> **ABOUT THIS EXERCISE**
Exactly the lines from the one with "You are a computer-use" through the end of the data below must be set down, and no pictures with them.

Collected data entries
☆ ☆ ☆ ☆ ☆ ☆ ☆
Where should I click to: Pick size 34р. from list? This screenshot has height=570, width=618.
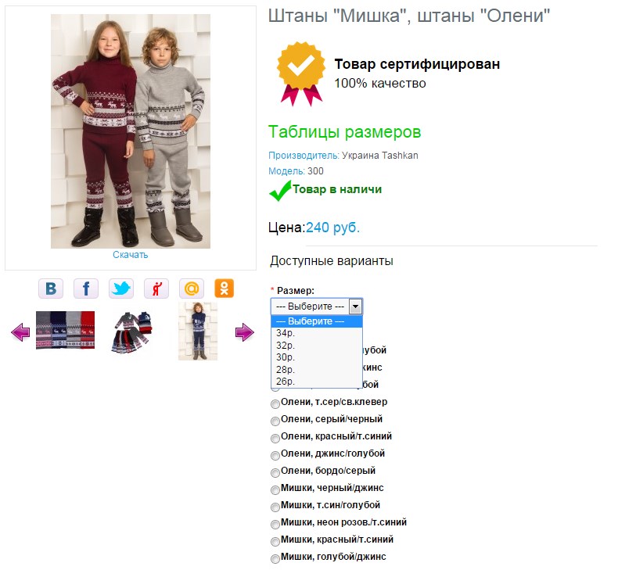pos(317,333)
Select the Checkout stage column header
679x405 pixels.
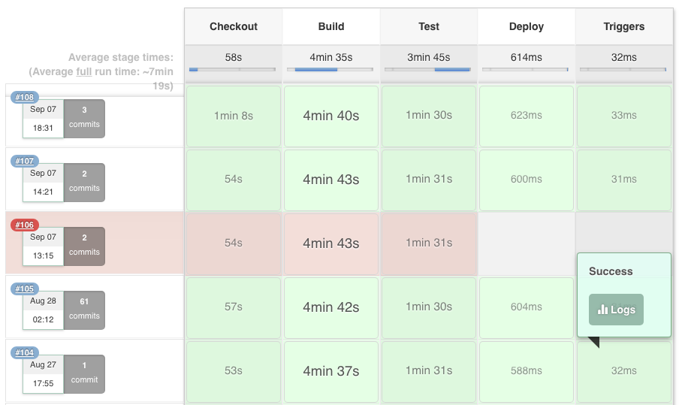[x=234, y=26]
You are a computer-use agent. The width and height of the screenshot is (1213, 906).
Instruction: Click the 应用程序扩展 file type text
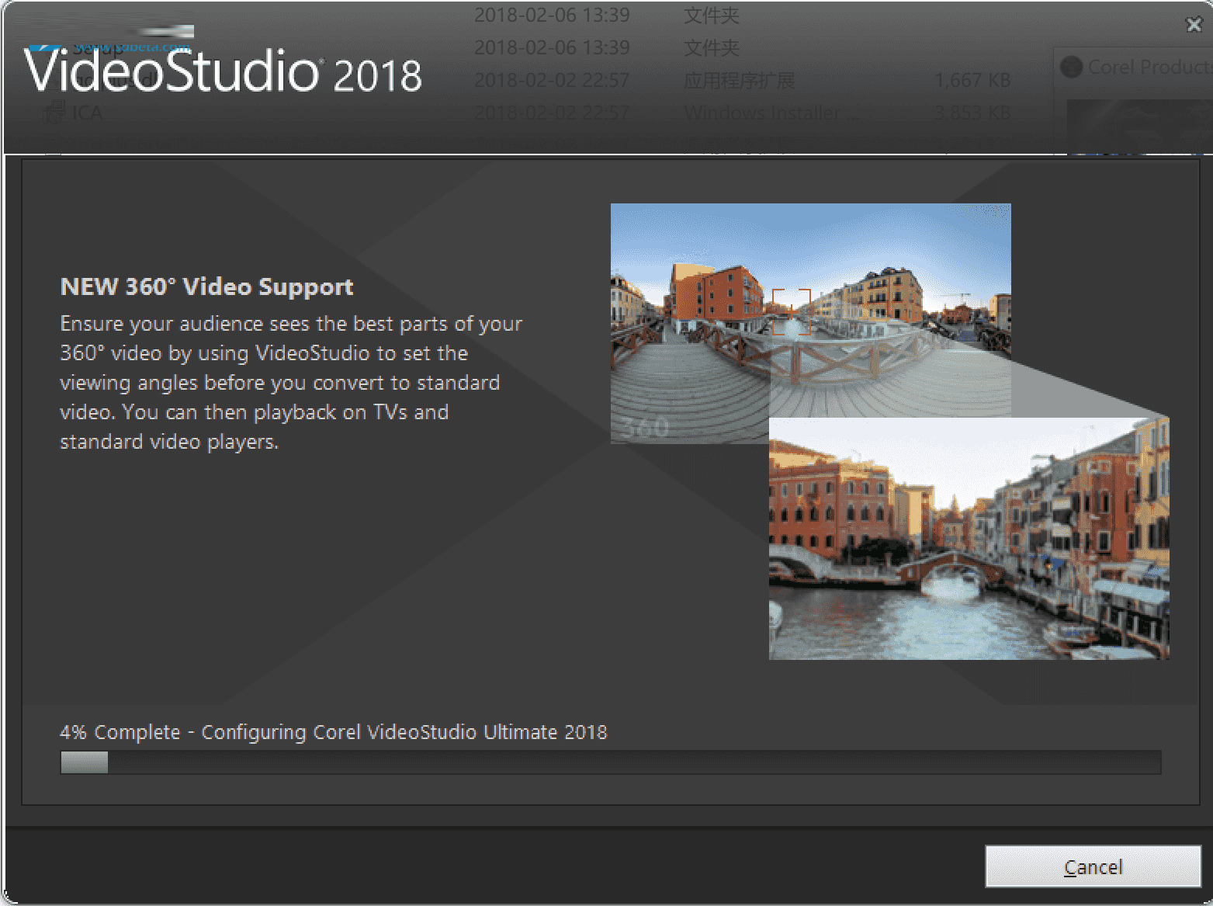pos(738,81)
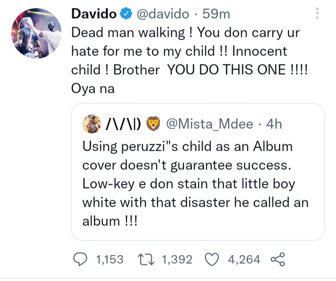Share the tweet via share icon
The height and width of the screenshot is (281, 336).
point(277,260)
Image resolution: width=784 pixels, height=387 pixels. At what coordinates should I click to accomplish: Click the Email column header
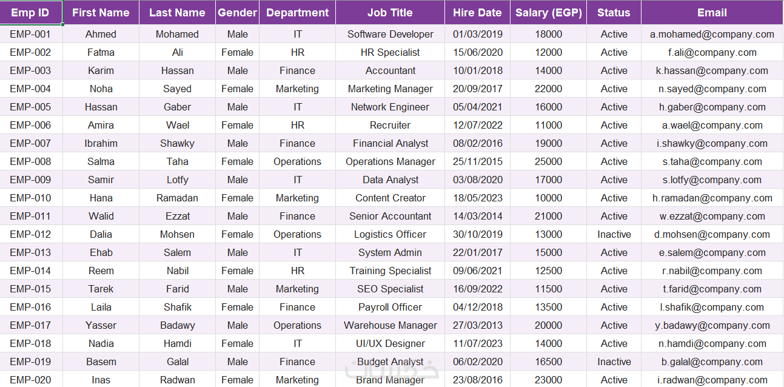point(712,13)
☆ ☆ ☆ ☆ ☆ ☆ ☆
> **RESULT FOR THIS EXERCISE**
You are a computer-use agent. The width and height of the screenshot is (1213, 906).
Instruction: Click the 应用程序扩展 file type text
pos(738,81)
Share the tweet via share icon
The height and width of the screenshot is (281, 336).
point(277,260)
Image resolution: width=784 pixels, height=387 pixels. At what coordinates should I click to accomplish: Click the Email column header
point(712,13)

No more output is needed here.